2. http://oreqcorp.com/treatment/sanitizers/index.asp ---the granular form as well, http://www.oreqcorp.com/msds/english/PD ... ANULAR.pdf ---here's a MATERIAL SAFETY DATA SHEET
This one is the Dichlor

I was told to use the granular Trichlor over the Dichlor for the purposes below:

My main question is, is using either of these products better than using liquid chlorine alone for maintenance? I understand that using the granular forms also adds some cyanuric to the pool, but any idea how much in 1lb of the granular gets added to the pool?
I'm trying to determine if using the granular for 1 month (using 1 or 2lbs a month per pool in the Winter/Fall... and 4lbs a month in the Summer, in San Diego), and then, using liquid chlorine for 2 months and repeating that cycle is a good way of maintaing pools? Hopefully that makes sense, any thoughts or advice would be greatly appreciated. Thanks.
 
In most cases it is not so good to use either of those products on a regular basis, though there can be exceptions.

Both dichlor and trichlor add chlorine, add CYA, and lower the PH. Dichlor adds 0.9 ppm of CYA for each 1 ppm of chlorine. Trichlor adds 0.6 ppm of CYA for each 1 ppm of chlorine. A typical pool uses around 2 ppm of chlorine a day, so over 1 month you would be adding 36 ppm or 55 ppm of CYA. Doing that for one month is usually alright, but doing it for a couple of months is rather likely to cause problems. The constant reduction in PH can also be an issue, requiring frequent additions of soda ash, or something similar, to raise the PH back up.

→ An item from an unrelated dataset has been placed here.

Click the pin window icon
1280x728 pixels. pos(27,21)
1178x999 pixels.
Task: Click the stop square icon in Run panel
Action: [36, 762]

There are some pools where there is a high enough rate of water replacement, most likely through some combination of backwashing, splashout, rain overflow, etc, that CYA levels do not accumulate too quickly. This is however rare.
 
I think that the info above including the amount of CYA relative to the amount of FC is most useful, but if you really want weight equivalents then one pound of Trichlor has the equivalent of 8.9 ounces (0.56 pounds) CYA while one pound of Dichlor has the equivalent of 8.1 ounces (0.50 pounds) CYA. However, you have to use a greater weight of Dichlor to get the same FC relative to the weight you need for Trichlor which is why Dichlor increases CYA faster over time given the same chlorine demand. As noted above, CYA can build up quickly over months if you don't have significant water dilution.